= April Soetarman =

American architect and designer

April Soetarman is an artist, architect, and designer who creates public art, installations, interactive narratives, and "weird side projects". She is originally from the Bay Area, California and is based in Brooklyn, New York for her work. She graduated from UC Berkeley in 2012 with a double major in Architecture and Music.

== Work ==
Soetarman used to work at Studio 07 the Experience Design and Environmental Graphics Design studio. Here, she focuses on installation, curation, and storytelling as her prime topics to make art and technology for the built environment to exhibit designs that inform, persuade, delight, and inspire. She operates under the semi-anonymous moniker WeirdSideProjects.com which she describes as an experiment in code, text, street art, food, and feelings. She displays her work focused on creating moments of delight through tactical urban trouble-making, immersive installations, or online media. Her goal is to invoke memory and emotion through her art and has worked with firms across the United States on an extensive range of projects varying from exhibit design to large-scale public art and sound art installations to achieve this. She was a finalist in the 2021 Interaction Awards for her "The End of the Day" project.

== Notable work ==
Soetarman is known for creating street signs with messages on them. For example, these street signs include messages like "'NOTICE: I never stopped loving you. I hope you're well'" as well as "CAUTION: Beware of unreliable narrators" plus many others. In 2016, Soetarman started this as a personal, Seattle-based project. She was motivated to create these signs to further explore different artistic avenues and to cope with personal struggles.

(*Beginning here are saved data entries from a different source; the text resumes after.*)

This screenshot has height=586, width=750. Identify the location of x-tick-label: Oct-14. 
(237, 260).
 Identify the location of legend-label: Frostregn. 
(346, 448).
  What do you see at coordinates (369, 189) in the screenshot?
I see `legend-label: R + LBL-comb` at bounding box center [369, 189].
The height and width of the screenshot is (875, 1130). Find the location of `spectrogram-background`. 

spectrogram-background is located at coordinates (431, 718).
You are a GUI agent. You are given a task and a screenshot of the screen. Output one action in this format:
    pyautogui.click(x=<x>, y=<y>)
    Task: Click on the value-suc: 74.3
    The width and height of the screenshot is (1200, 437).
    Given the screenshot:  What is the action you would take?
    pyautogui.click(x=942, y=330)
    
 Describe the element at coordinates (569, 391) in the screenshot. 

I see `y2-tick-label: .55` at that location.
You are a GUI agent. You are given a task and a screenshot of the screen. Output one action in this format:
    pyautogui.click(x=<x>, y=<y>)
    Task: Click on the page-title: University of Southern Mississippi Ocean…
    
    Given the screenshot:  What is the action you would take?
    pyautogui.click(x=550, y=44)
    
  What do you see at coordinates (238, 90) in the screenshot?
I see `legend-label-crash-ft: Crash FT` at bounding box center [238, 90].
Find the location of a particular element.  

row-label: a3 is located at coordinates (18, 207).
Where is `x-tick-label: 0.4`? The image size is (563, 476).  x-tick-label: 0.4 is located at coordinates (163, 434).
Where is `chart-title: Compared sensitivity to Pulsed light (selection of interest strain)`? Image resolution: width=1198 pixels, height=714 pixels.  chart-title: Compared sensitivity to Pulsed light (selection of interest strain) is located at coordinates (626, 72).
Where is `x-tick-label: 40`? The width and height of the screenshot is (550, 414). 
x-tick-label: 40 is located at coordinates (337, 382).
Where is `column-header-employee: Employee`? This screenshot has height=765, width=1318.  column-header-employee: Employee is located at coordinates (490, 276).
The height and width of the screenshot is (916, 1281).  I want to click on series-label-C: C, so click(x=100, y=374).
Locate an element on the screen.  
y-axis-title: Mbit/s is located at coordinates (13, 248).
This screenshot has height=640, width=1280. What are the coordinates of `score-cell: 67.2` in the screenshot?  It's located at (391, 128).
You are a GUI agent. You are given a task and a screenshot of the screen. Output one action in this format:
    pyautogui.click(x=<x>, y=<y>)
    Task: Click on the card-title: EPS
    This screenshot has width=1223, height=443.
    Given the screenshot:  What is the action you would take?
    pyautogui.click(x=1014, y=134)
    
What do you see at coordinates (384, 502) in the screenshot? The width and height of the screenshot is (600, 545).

Another notable project of Soetarman's is "The End of the Day." "The End of the Day" is a calming, listening activity that takes place over the phone. The recording reflects with a listener on time and sunsets within 10 minutes. To participate, she has attached plaques with a phone number and instructions to different New York City benches.

Finally, Soetarman created the "Museum of Almost Realities." This museum exhibit considers events that could have happened in one's life had the person made different decisions.